Competitive China Reduced By Rising Production Costs

CHINA – The continued growth and export potential of both China's milk produce and its dairy livestock sectors are set to be curtailed by soaring productions costs, FLEXNEWS has learnt.
calendar icon 4 December 2007
clock icon 2 minute read

The output of almost all products from raw milk to whole fat milk powder is increasing, leading to a general decrease in imports. However, imports of cheese, which is becoming increasingly popular in China, are predicted to increase by almost one third next year.

Production

Recovering Non-Fat Dry Milk (NFDM) Production

China’s non-fat dry milk (NFDM) production in 2008 is expected to recover by three percent to 65,000 mt. Domestic NFDM production dropped considerably from its peak of 83,000 MT in 2003 to 60,000 MT in 2005 when domestic poor-quality milk powder caused food safety problems during 2004-2005.

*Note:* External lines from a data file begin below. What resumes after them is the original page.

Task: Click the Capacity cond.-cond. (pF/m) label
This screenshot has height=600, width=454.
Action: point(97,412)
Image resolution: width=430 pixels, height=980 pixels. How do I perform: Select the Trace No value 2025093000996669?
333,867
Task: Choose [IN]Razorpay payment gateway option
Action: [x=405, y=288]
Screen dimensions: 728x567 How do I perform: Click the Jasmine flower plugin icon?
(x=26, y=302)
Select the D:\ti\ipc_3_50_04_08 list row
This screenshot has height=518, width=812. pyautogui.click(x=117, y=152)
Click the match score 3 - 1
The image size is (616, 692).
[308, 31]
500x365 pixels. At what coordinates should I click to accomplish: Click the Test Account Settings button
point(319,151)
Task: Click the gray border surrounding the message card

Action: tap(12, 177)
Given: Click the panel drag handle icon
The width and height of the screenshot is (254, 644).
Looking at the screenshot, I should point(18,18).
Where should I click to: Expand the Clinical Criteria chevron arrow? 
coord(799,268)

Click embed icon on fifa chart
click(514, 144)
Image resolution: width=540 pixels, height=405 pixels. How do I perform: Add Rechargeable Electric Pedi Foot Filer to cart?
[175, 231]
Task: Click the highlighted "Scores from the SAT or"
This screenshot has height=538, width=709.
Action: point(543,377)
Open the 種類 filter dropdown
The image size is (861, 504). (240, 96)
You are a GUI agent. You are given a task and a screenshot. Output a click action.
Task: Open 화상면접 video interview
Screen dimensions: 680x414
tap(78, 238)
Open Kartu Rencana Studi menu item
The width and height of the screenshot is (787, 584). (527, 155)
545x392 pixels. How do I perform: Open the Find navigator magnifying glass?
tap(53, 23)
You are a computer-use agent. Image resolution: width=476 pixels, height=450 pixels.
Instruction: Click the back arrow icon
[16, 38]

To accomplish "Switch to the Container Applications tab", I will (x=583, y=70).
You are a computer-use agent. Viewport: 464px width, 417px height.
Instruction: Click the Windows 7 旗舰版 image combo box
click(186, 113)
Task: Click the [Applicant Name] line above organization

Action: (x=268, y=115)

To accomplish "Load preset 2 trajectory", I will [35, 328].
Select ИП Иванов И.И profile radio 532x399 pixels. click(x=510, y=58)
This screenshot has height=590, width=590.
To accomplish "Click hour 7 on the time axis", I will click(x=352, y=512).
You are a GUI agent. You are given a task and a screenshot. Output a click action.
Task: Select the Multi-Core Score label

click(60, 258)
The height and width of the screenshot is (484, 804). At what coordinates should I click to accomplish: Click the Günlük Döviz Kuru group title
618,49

China started stepping up quality control for milk powder in 2006, and Chinese consumer confidence in domestic milk powder has gradually recovered.

Increased domestic demand and lower imports in 2007, because of higher international prices, has driven domestic production upward. However, increasing production cannot offset falling imports. This trend is expected to continue into 2008, since China’s main suppliers - New Zealand and Australia - have suffered serious droughts causing milk prices to rise significantly.

Consumption is forecast to fall by 2 pct to 99,000 mt in 2008 because of fewer imports. The NFDM market in China is confined mainly to older people in lager cities who drink it for health reasons. Domestic consumption varies inversely with international prices. And higher international prices are expected to constrain Chinese consumption throughout 2007 and 2008.